Newly revealed tax filings show Google shifted $23 billion to accounts in Bermuda in 2017 as part of a complex tax avoidance scheme that saved the tech giant billions of dollars in revenue. The scheme involved funneling money through Google Ireland Holdings and a Dutch shell company based in Bermuda, where corporations pay no income tax. The scheme, known as the “Double Irish Dutch Sandwich,” is legal, although Ireland’s government has said it will close a loophole allowing the arrangement in 2020.
President Trump is reportedly preparing to alter federal anti-discrimination rules in a far-reaching rollback of civil rights protections. The changes would impact so-called disparate impact regulations meant to fight practices that harm people of color, women, members of the LGBTQ community and other groups. The rollback could impact education, housing and other aspects of American life. In response, Jeff Robinson of the American Civil Liberties Union said, “It is shameful that this administration is considering dismantling tools to fight discrimination rather than using its power to foster respect for the dignity and equality of all people.”

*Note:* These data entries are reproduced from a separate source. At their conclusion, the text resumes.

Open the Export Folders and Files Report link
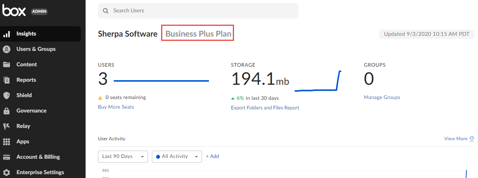 (265, 108)
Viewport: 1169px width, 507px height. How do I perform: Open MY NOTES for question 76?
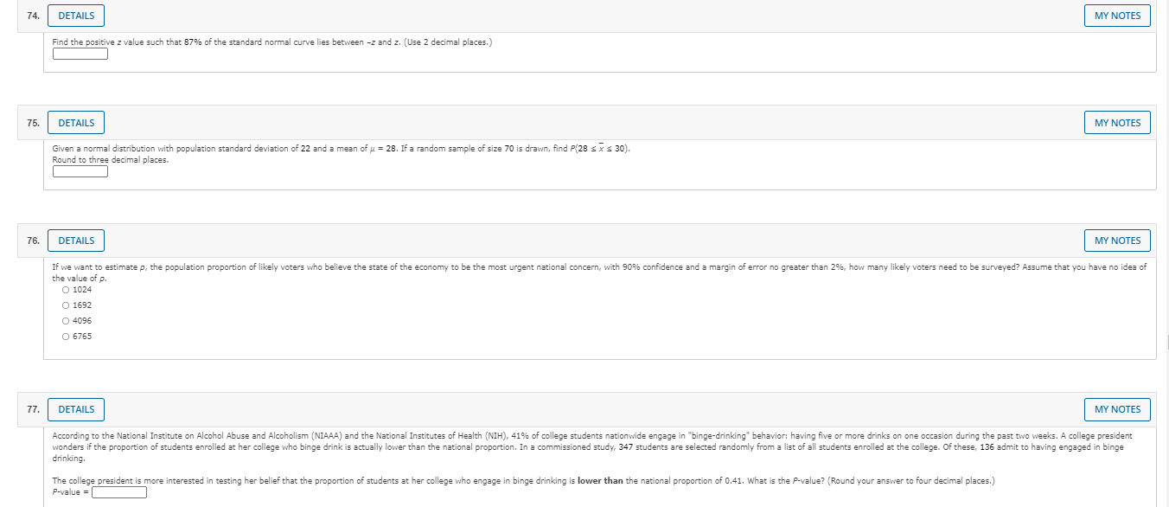click(1117, 240)
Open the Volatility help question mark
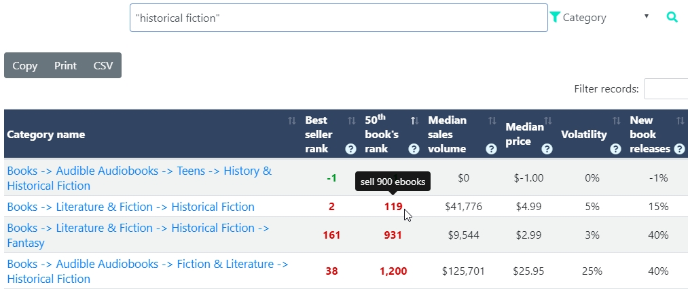 click(615, 149)
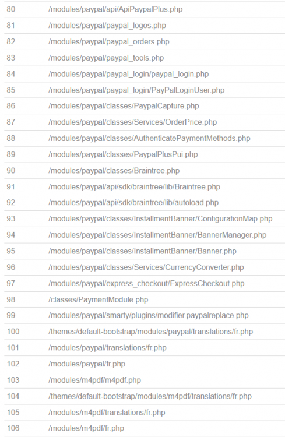285x437 pixels.
Task: Click the PaypalPlusPui.php entry
Action: [x=123, y=154]
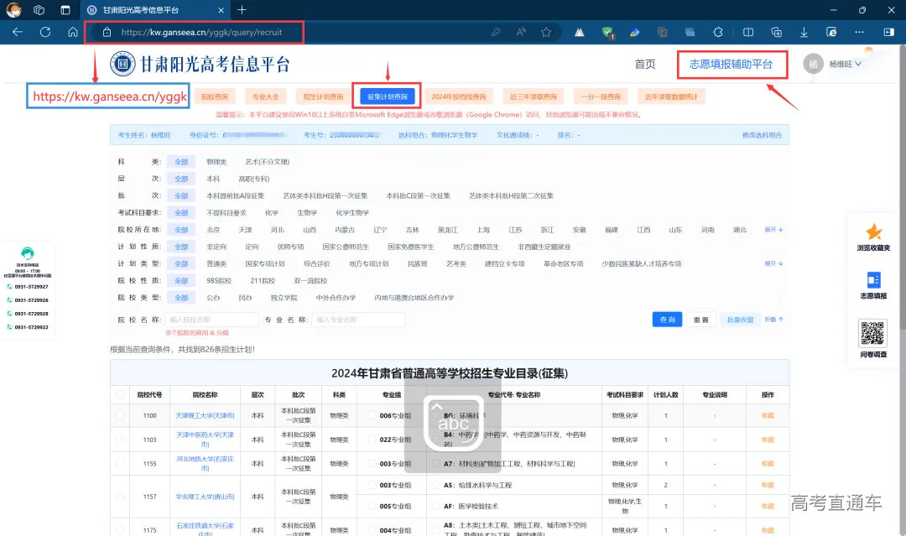
Task: Open the browser extensions puzzle icon
Action: coord(718,32)
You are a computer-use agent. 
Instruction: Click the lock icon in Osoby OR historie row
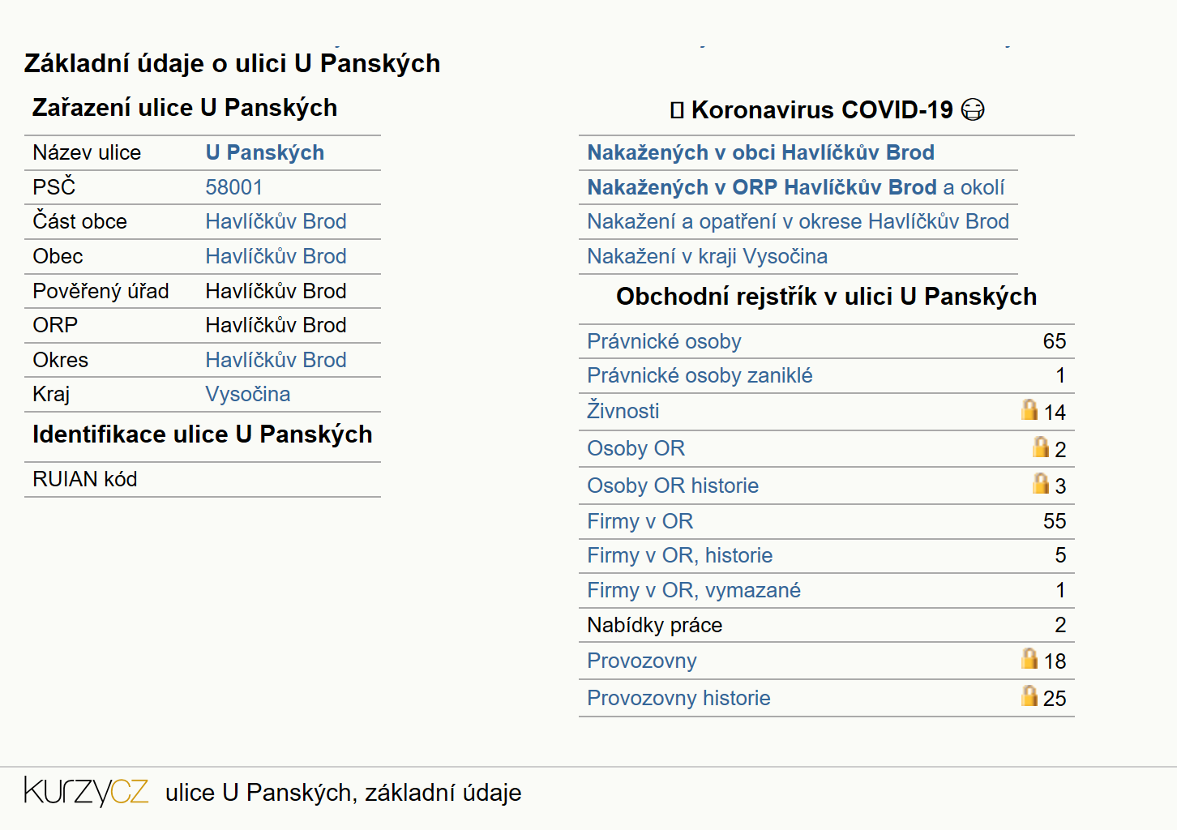[x=1041, y=483]
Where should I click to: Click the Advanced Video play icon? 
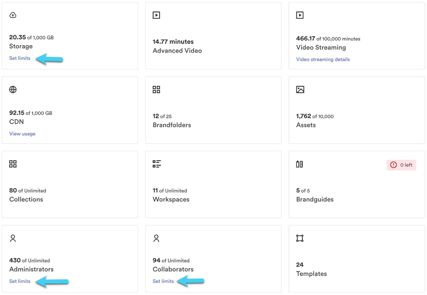[x=156, y=15]
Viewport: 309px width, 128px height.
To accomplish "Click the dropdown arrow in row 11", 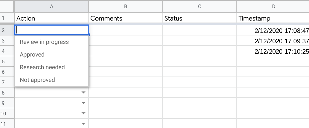I will point(83,123).
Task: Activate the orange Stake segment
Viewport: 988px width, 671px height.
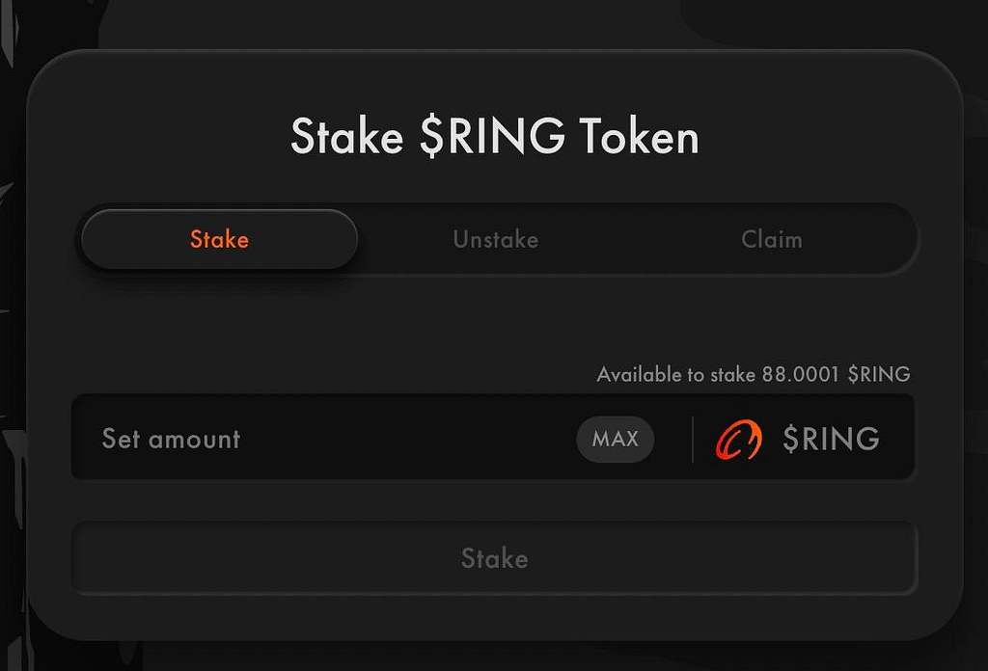Action: (x=219, y=239)
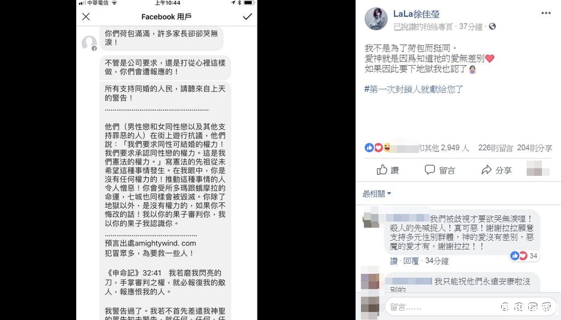
Task: Open the emoji picker in comment box
Action: (505, 306)
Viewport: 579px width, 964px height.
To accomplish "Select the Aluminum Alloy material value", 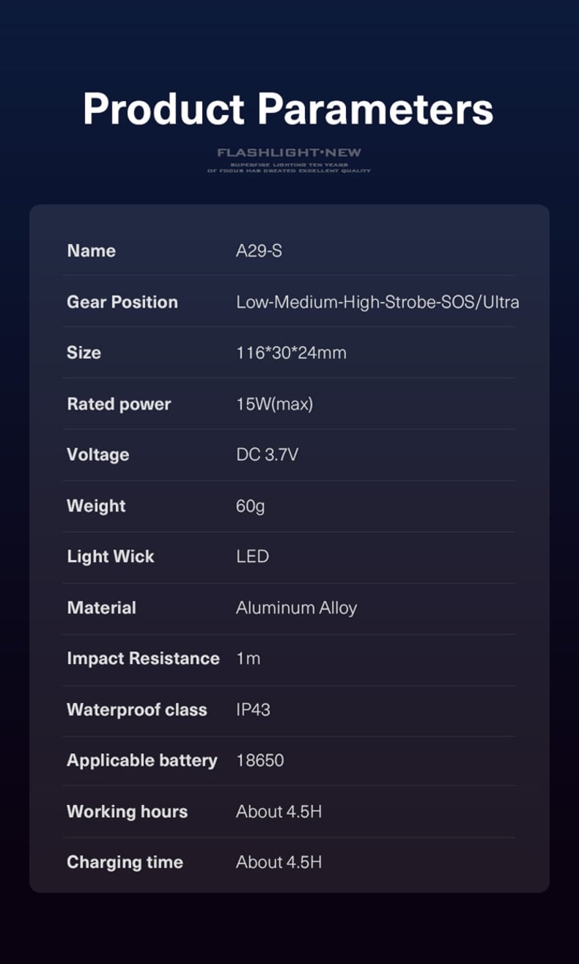I will point(296,608).
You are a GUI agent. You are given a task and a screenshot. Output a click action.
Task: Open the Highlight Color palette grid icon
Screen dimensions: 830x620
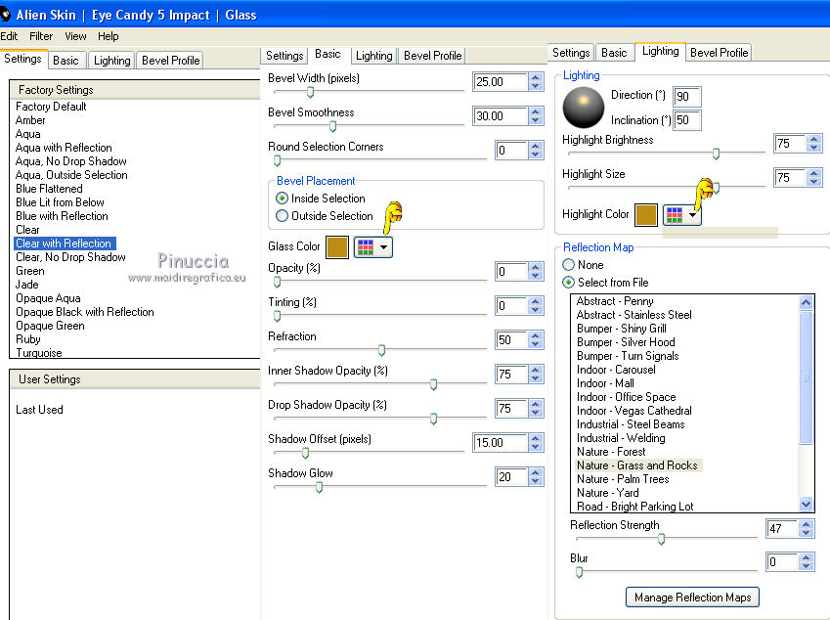pyautogui.click(x=675, y=215)
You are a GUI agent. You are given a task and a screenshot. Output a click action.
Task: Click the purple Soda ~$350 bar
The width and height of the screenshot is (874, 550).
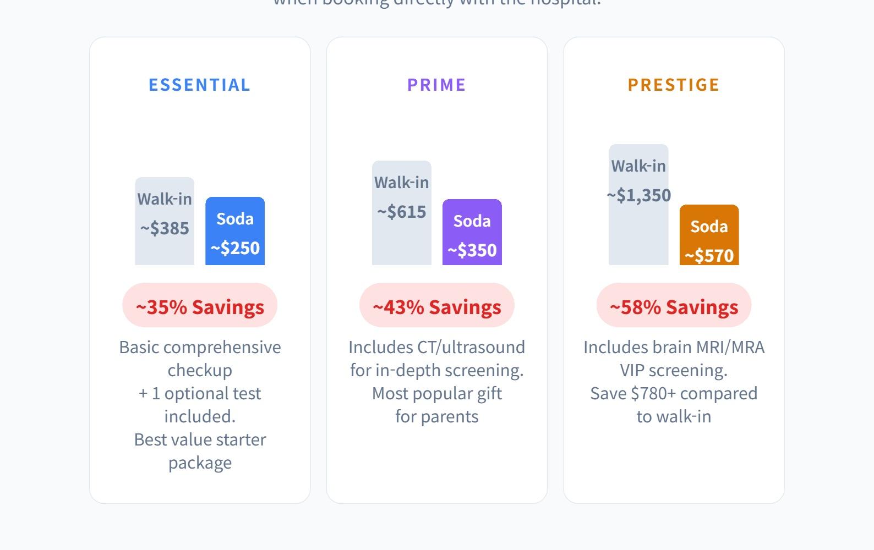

In Texas, a manhunt is underway for the killer of Jazmine Barnes, a 7-year-old African-American girl gunned down while in a car with her mother and three of her sisters. Jazmine’s mother, LaPorsha Washington, was injured in Sunday’s drive-by shooting near a Houston-area Walmart store.
LaPorsha Washington: “I didn’t even see him. I didn’t see the truck. I didn’t see anything but shattered glass and bullets coming toward my car. … She did not deserve this at all. We was going to get coffee—coffee—and my baby lost her life.”
On Thursday, police released a sketch of the killer based on the eyewitness accounts of Jazmine’s mother and two of her older sisters. He’s described as a white man with blue eyes and a thin build in his thirties or forties. Police also released a video showing a red truck that was allegedly driven by the killer. The shooting has drawn international attention, with family members concerned it was a hate crime. The NFL star DeAndre Hopkins of the Houston Texans said this week he’ll donate his $29,000 playoff bonus check to help pay for funeral costs and to bring Jazmine’s killer to justice.
And in Maryland, a Salvadoran mother of three U.S. citizens has taken sanctuary in a Unitarian Universalist church as she fights possible deportation. Rosa Gutierrez Lopez took refuge in the church in the D.C. suburb of Bethesda on December 10, the same day that Immigration and Customs Enforcement ordered her to leave the U.S.
Rosa Gutierrez Lopez: “Under the Obama administration, I only went to report in every year, and gave my name, my address and everything, and then I would go back the next year. On the contrary, under Donald Trump’s administration, I received an ankle bracelet, which was very frustrating for me. It hurts my soul, because I’m not a criminal.”